Auch deutsche Stellen spielten eine unrühmliche Rolle bei der Aufarbeitung von Sivas. So intervenierte der türkische Staat 2008 erfolgreich auf diplomatischer Ebene gegen eine Aufführung von Says Requiem bei der Frankfurter Buchmesse, das Konzert wurde abgesagt. Noch schwerer erträglich ist es für die alevitische Gemeinde, dass mehrere der geflüchteten Haupttäter von Sivas in Deutschland Asyl erhielten und unbehelligt hier leben. Auch als türkische Behörden auf öffentlichen Druck hin einige nicht sehr sorgfältig ausgearbeitete Auslieferungsanträge stellten, wurden diese von deutschen Gerichten prompt aus formalen Gründen abgelehnt.

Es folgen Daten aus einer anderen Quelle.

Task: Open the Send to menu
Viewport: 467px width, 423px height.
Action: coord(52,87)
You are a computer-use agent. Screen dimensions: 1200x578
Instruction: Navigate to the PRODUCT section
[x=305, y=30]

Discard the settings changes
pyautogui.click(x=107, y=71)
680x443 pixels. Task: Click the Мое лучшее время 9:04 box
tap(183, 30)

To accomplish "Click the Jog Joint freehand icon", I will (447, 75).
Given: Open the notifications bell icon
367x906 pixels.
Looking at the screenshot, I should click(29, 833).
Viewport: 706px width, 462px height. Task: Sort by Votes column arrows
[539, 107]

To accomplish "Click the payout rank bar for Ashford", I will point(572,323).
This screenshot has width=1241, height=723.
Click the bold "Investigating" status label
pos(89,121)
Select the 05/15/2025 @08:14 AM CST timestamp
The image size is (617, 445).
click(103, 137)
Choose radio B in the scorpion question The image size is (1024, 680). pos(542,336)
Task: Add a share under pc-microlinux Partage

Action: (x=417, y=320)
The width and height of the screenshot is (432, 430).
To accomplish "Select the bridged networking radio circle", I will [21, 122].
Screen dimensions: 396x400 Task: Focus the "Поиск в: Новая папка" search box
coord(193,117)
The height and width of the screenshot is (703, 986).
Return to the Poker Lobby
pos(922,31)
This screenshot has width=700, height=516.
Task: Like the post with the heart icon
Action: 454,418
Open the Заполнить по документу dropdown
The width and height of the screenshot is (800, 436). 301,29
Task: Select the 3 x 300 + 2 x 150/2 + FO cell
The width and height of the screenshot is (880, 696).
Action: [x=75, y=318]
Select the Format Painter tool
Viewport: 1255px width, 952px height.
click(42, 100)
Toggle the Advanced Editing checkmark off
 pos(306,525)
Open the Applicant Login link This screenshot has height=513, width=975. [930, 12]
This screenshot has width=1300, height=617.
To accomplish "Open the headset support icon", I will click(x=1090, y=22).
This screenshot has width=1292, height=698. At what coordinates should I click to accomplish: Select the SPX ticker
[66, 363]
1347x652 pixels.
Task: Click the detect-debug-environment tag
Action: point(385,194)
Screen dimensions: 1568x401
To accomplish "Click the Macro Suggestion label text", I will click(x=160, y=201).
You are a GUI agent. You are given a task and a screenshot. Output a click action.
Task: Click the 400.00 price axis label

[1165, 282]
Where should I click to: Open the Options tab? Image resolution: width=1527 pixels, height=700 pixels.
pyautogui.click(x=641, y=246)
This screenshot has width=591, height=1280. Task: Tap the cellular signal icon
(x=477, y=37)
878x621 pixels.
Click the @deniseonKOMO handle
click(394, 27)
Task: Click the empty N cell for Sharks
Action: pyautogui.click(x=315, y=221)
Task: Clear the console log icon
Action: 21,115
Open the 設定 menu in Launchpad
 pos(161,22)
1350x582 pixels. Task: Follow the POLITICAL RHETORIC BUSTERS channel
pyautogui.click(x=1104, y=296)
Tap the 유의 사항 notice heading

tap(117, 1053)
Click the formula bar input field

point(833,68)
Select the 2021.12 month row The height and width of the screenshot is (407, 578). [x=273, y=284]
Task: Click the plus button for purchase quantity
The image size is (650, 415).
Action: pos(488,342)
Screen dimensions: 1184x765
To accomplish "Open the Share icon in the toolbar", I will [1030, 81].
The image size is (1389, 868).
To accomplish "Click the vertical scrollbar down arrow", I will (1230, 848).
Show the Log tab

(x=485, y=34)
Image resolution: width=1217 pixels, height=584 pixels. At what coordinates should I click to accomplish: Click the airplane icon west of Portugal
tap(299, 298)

Zu Pogromen gegen die weltlich orientierte Minderheit der Aleviten war es in der jüngeren Geschichte der Türkei immer wieder gekommen, so etwa 1978 in Maraş, als bei einem von Faschisten angezettelten Massaker über 100 Menschen starben. In Istanbul kamen 1995 bei antialevitischen Ausschreitungen 19 Menschen um. In besonderer Weise hat sich Sivas allerdings ins Gedächtnis nicht nur der türkischen Aleviten eingeprägt. Das Pogrom markiert einen Wendepunkt der alevitischen Geschichte in der modernen Türkei, das lange geübte Versteckspiel gegenüber der sunnitischen Mehrheit nicht länger mitzumachen und selbstbewusst als gesellschaftliche Gruppe aufzutreten. Auch lässt sich das Gedenken an das Pogrom von Sivas eben nicht auf einen konfessionellen Minderheitenkonflikt reduzieren, sondern ist aufs engste mit dem allgemeinen Kampf um Bürgerrechte und Demokratie verbunden. Es erinnert daran, dass das Recht auf freie Meinungsäußerung und der Säkularismus unabdingbare Voraussetzungen jeder Emanzipation sind. Darin liegt auch die Bedeutung von Sivas für die heutige Protestbewegung in der Türkei.
Es gibt einen weiteren aktuellen Bezug zu Sivas: Angefeuert durch Erdoğans Brandreden gegen die Gezi-Park-Bewegung führen einige regierungsnahe Blätter und Politiker wie der AKP-Bürgermeister Ankaras, Melih Gökçek, Hetzkampagnen gegen in der Protestbewegung engagierte Künstler und Intellektuelle, die an die Lynchaufrufe vor dem Pogrom von Sivas erinnern. Über 100 Prominente, darunter der Literaturnobelpreisträger Orhan Pamuk, haben daher am Wochenende mit einer ganzseitigen Anzeige in großen türkischen Zeitungen ihrer Sorge über diese »Sprache des Hasses« Ausdruck verliehen.